This morning started as most winter mornings start up he with a snow squall. I found this out just after leaving my nice and warm
cocoon bed. So I did what every retired guy does, I crawled back under the covers hoping that the next time I braved the real world it wouldn't be as white.
later the sound of our coffee maker grinding beans woke me from this slumber so I went down for some sustenance. Then it was off to get ready for the world. While I was in the shower the plow guy made his way past our home.
|Our little gift|
When I was all dressed and back downstairs, my lovely wife calmly told me the plow guy had left a "snow ball" at the end of the driveway. So I went and had a look and yes there was the "snowball." So now i was in a bit of a quandary, should I hold off because more snow was expected or go out and deal with it.
|This will give you a sense of the size|
After getting the Toro started I took it down to the end of the drive and started to clean things up.It took a bit of body english with the Toro but that snowblower chewed through the snow/ice ball like a hot knife through butter. Once the snow/ice ball was taken care of I figured what the heck and carried on with the cleaning up. In fifteen minutes I had the drive way cleared and the Toro gassed up ready for the next snow dump. With the snow squalls being the way they are around here I figure that could be anytime soon.
|All done... for now|
One of the nice things I got to experience this morning while I was out with the Toro was the first serious test of a Christmas gift. My bro-in-law P had been bugging me about what I wanted the jolly fat guy to leave under the tree, so I said ski goggles. I've go to say that for anybody who has to use a snow blower when it's windy these are great. They keep the snow from blinding you while using a heavy hunk of equipment and that's a good thing.
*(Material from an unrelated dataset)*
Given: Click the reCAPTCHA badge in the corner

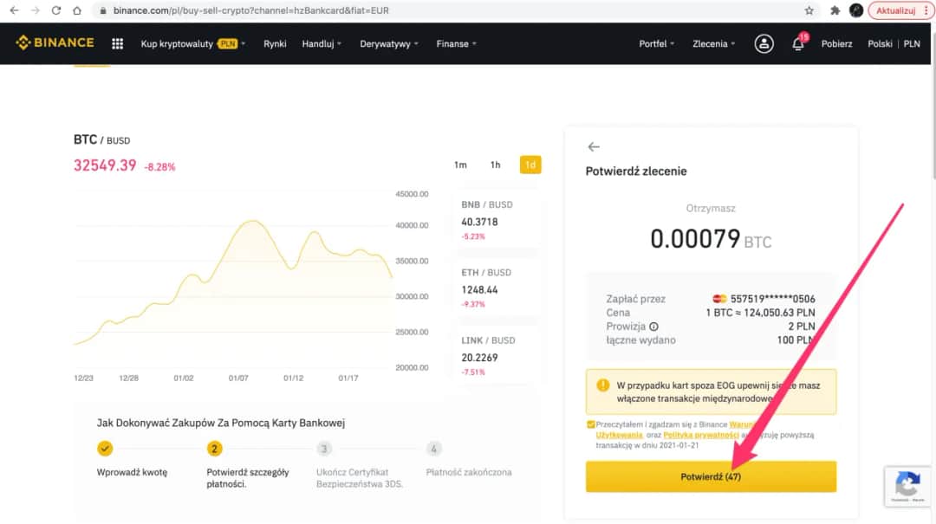Looking at the screenshot, I should click(908, 487).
Links just for you. Some fun, some not so much so use your own discretion.
I read this little story and the first thought I had was somebody has finally listened and these guys are getting the training that is needed to deal with situations like this. It's nice to see a situation where the first move isn't to draw a gun.
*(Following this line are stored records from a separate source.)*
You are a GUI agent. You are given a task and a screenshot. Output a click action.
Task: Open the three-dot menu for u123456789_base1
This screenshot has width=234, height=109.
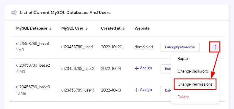(215, 47)
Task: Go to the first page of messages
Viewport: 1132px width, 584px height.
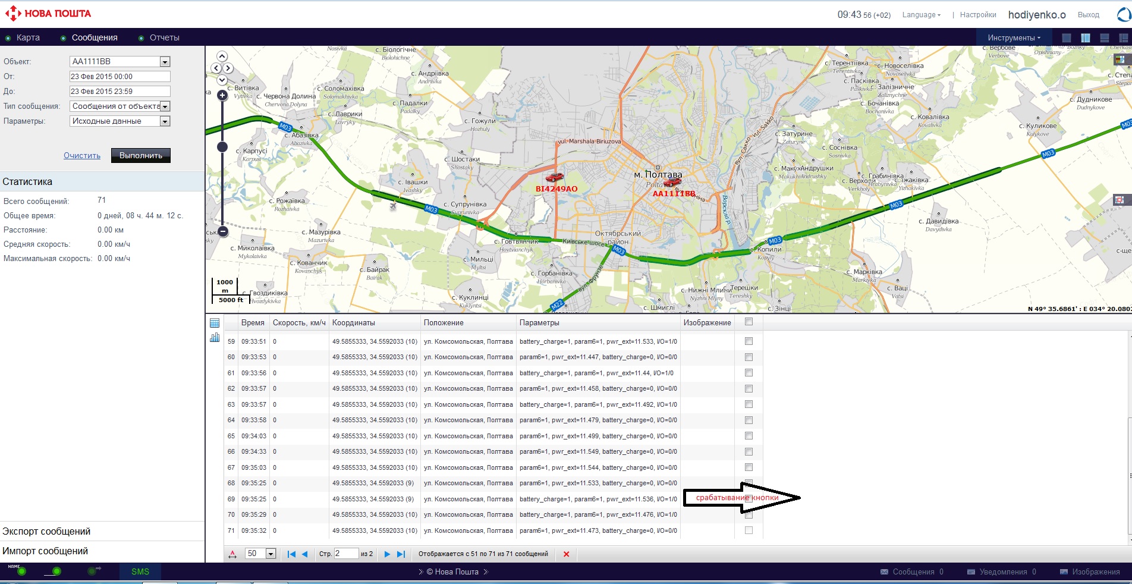Action: [291, 554]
I would call this a simple oops if it were not for the fact criminals look for information like this. Somebody is going to get a talking to because of the violation of PIPEDA I suspect. Oh well I guess it could have been a lot worse as these guys know. I remember calling the long gun registry the "home shopping club for criminals" which it is.
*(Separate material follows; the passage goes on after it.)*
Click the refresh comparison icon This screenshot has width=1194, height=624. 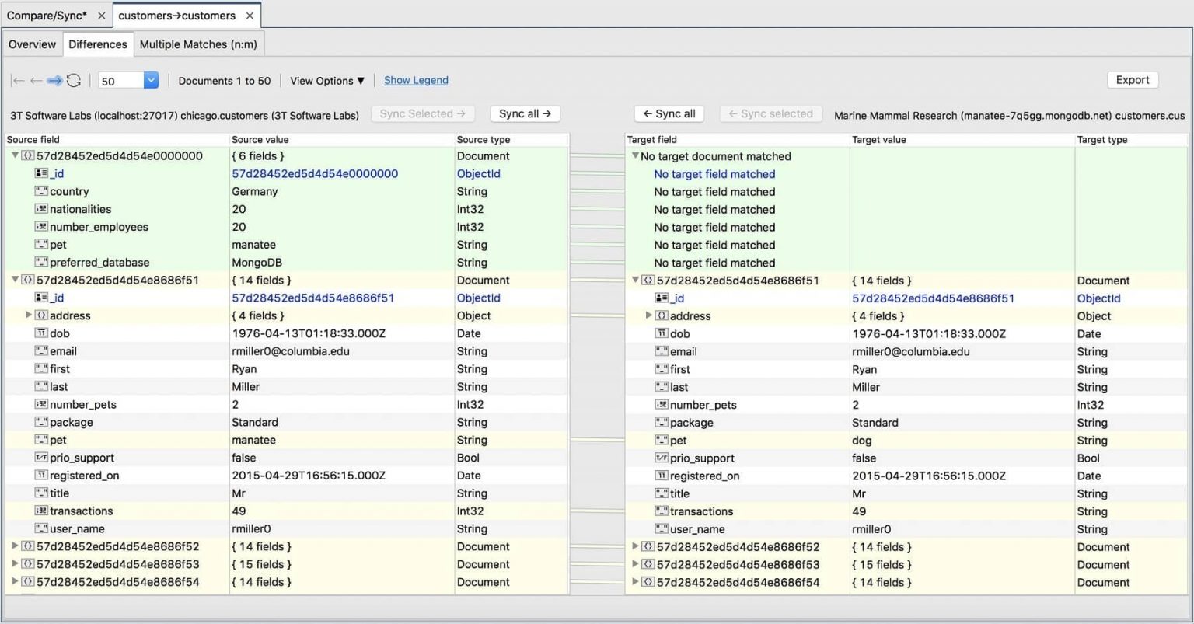coord(72,80)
Here's a kid that got a wonderful doohickey to ward of sharks. The magnetic doohickey works wonderful except when the person who has it on jumps off his surfboard onto the shark, then...
A little late for Christmas but for the person who likes their place to smell like a bar there is this...
Guess who just became a mom at 50. Well here is one kid who will never want for anything.
A long time ago I used to watch a Brit comedy named Faulty Towers. I knew this was comedy and not the way to run a business but there are others who haven't made that distinction. Remember if you run a bad business it's not a good thing to threaten legal action over a bad review.
Well that's it from up here in the Great White North.